Zenchick arrived with a big hug, and IMMEDIATELY started driving a circuitous route through Baltimore. She had just finished a crabcake dinner with a very hot "friend" of hers (oh come on), and was energized from top to toes. I'm sure it was from my arrival, not the friend. Or maybe the crabcakes. Anyway. She drove me all over Baltimore at 11-something PM, pointing out all sorts of neighborhoods where various friends of hers whom I've heard lots of stories about live, and generally being a bubbly, aggressive-driving tour guide. Which would have been fabulous, if I had not been so exhausted. She's bouncing behind the wheel, pointing out windows and chatting furiously, and I'm (as she so eloquently described) a bobble-head.
We stopped at this freakily decorated diner called the Paper Moon. This is one of ZC's fave spots. It's truly cool and the food is scrumptious. I'm semi-addicted to vegetarian wrap sandwiches (which means I'm addicted but in denial, I suppose), and theirs is no disappointment. Sprouts, avocado, hummous, fresh chewy wrap, red tomatoes, and an unnecessary but delish slice of Swiss cheese. (They normally add black olives but I said hold those. Yuck.)

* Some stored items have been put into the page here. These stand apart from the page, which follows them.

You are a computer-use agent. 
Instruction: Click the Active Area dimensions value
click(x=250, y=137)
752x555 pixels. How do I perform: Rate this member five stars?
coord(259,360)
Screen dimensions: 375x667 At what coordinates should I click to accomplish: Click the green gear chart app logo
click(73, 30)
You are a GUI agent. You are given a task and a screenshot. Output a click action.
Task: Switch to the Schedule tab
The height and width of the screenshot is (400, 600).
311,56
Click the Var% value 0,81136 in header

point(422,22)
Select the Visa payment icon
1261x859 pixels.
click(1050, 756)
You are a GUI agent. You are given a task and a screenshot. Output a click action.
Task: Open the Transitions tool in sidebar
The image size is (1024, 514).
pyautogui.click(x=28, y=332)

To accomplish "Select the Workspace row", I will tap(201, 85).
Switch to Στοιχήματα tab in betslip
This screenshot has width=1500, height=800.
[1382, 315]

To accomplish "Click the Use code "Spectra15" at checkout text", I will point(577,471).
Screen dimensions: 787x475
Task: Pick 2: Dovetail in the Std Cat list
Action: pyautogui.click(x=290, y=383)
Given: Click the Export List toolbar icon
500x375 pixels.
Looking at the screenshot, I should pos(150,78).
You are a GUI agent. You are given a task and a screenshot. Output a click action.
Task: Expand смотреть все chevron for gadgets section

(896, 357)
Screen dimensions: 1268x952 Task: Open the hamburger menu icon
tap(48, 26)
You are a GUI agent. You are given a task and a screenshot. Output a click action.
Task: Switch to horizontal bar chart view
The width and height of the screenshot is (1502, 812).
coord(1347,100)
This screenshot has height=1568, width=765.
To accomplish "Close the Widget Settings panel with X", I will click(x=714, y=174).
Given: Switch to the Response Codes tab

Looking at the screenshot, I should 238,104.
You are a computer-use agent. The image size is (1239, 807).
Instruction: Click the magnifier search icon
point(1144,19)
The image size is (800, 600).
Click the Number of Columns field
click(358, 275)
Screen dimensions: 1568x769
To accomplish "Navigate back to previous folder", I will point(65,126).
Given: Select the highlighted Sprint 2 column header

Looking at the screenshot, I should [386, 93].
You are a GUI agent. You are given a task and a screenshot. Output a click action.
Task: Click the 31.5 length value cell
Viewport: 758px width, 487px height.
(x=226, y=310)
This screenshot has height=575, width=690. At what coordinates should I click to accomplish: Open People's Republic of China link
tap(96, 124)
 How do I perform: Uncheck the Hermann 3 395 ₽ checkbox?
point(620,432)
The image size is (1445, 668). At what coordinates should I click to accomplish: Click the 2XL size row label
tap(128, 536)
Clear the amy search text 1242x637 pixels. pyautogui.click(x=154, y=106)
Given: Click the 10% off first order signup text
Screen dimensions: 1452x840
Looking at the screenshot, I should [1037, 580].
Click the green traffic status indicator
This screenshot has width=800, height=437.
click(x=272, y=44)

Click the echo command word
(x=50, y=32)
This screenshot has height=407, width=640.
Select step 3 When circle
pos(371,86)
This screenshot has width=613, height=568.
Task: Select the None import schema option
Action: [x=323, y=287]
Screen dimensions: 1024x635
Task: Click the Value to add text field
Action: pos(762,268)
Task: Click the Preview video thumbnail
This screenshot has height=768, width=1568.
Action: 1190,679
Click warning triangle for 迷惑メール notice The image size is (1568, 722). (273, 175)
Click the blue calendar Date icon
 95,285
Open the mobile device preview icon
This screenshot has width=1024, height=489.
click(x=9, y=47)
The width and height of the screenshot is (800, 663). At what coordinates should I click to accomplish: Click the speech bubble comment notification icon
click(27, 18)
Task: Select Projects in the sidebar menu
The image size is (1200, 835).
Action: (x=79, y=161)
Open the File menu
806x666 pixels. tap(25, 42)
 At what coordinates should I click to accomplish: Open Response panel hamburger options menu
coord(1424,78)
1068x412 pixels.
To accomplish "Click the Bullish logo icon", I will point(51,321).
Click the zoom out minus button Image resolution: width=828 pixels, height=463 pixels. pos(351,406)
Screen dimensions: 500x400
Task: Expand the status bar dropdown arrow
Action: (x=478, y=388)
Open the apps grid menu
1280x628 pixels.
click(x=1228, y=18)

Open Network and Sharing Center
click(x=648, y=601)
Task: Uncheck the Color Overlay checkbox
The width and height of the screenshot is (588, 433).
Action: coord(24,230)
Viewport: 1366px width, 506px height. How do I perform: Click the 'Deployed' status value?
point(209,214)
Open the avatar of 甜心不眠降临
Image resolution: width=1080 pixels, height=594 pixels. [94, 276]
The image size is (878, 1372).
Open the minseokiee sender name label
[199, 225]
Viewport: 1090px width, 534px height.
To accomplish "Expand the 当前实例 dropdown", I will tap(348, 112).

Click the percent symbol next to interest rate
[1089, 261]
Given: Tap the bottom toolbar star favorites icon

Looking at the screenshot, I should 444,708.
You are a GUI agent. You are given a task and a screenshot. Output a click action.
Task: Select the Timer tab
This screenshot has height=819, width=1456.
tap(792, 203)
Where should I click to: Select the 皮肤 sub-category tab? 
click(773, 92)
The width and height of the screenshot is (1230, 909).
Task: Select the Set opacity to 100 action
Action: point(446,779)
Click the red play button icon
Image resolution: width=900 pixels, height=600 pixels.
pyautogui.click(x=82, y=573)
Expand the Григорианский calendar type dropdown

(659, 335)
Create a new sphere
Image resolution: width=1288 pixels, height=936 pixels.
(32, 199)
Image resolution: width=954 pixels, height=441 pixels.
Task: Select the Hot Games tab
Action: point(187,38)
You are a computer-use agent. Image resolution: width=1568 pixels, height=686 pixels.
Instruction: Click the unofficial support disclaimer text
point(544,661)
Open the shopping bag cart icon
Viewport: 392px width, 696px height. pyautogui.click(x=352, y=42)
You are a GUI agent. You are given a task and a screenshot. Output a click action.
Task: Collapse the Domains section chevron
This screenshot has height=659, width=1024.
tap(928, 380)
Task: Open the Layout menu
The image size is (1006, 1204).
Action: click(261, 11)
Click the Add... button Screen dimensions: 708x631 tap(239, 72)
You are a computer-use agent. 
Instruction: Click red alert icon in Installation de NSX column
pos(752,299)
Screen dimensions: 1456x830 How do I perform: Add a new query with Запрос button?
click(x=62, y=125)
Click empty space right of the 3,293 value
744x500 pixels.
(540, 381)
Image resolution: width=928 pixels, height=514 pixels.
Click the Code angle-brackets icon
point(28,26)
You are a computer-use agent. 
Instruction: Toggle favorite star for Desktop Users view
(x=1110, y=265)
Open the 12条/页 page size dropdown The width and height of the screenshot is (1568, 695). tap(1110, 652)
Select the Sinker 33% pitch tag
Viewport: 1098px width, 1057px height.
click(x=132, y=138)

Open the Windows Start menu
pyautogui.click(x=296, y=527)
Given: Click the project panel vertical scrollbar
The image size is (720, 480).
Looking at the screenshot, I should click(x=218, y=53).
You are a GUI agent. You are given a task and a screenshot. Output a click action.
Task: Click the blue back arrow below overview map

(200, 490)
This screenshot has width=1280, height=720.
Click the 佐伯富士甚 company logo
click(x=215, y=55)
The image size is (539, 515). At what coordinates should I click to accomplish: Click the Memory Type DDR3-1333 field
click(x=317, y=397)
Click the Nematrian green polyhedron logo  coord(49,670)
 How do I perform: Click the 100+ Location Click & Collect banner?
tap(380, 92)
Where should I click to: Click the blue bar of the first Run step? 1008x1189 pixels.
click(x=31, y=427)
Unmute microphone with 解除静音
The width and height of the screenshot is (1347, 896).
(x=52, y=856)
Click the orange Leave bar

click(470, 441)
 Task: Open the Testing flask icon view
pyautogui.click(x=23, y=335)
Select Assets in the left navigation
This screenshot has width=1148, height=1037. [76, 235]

Anyway, while we were waiting for my sandwich... which took a LONG time... one of the waiters thought it would be cute or funny or something to give ME shit about rolling the silverware up into napkins for him. I guess at 11:30PM on a Friday after a 4-hour bus ride and particularly difficult week, I wasn't outgoing enough for him. So Zenchick says "Gimme the silverware, I'll roll it." "No," the waiter says, "I want HER to do it" and POKES me in the bicep, waking me up. I am amazed I don't have a bruise. "I was a waitress!" Zenchick insists. "I'll do this for you!" So she grabs the tray of freshly washed cheap silverware, a stack of napkins, and sure enough begins to expertly roll the silverware, as though she did this every day.
You should have seen the glee in her face, it was so adorable. "I can't believe I'm rolling silverware at the Paper Moon!" she said. She placed the forks neatly, perfectly on top of each other. The forks go on top of the flat knife, and the teaspoon nestles into the forks, like an overly-loving family. Or a normal one from Arkansas. Anyway, she was really good at this. "This is so fun!" she giggled. Fork, fork, knife, spoon, TWO napkins, place diagonally, fold once, tuck the ends, roll, roll, place in the bin with the rest. Like clockwork. I watched.
"Notice the staff doesn't even notice I'm doing this!" Zenchick said. "They notice," I said. "I'm sure they are too busy to care. They probably are grateful."
ZC gets out the cellphone. "I have to tell Mike this!" She dials the phone. "Hi, I'm in the Paper Moon rolling silverware for the staff!"
"I'm out of napkins!" she suddenly said. "Hey," she called to the staff person behind the counter "I need more napkins!" Sure enough, they handed her another stack, and she happily returned to her task. The waiters were amused.
Eventually I started to roll them too. How could I resist? I did it exactly as she did... but I am a novice. I only waited tables for one year, and we didn't roll silverware. I couldn't quite make the perfect little bundle that ZC did. But... it was fun. And seemed to pull me out of my stupor.
At some point I paid for my sandwich and we went home. I've been in town only a few hours, it's the middle of the night, and I've already got stories.
Oh and by the way... Taz really IS that cute.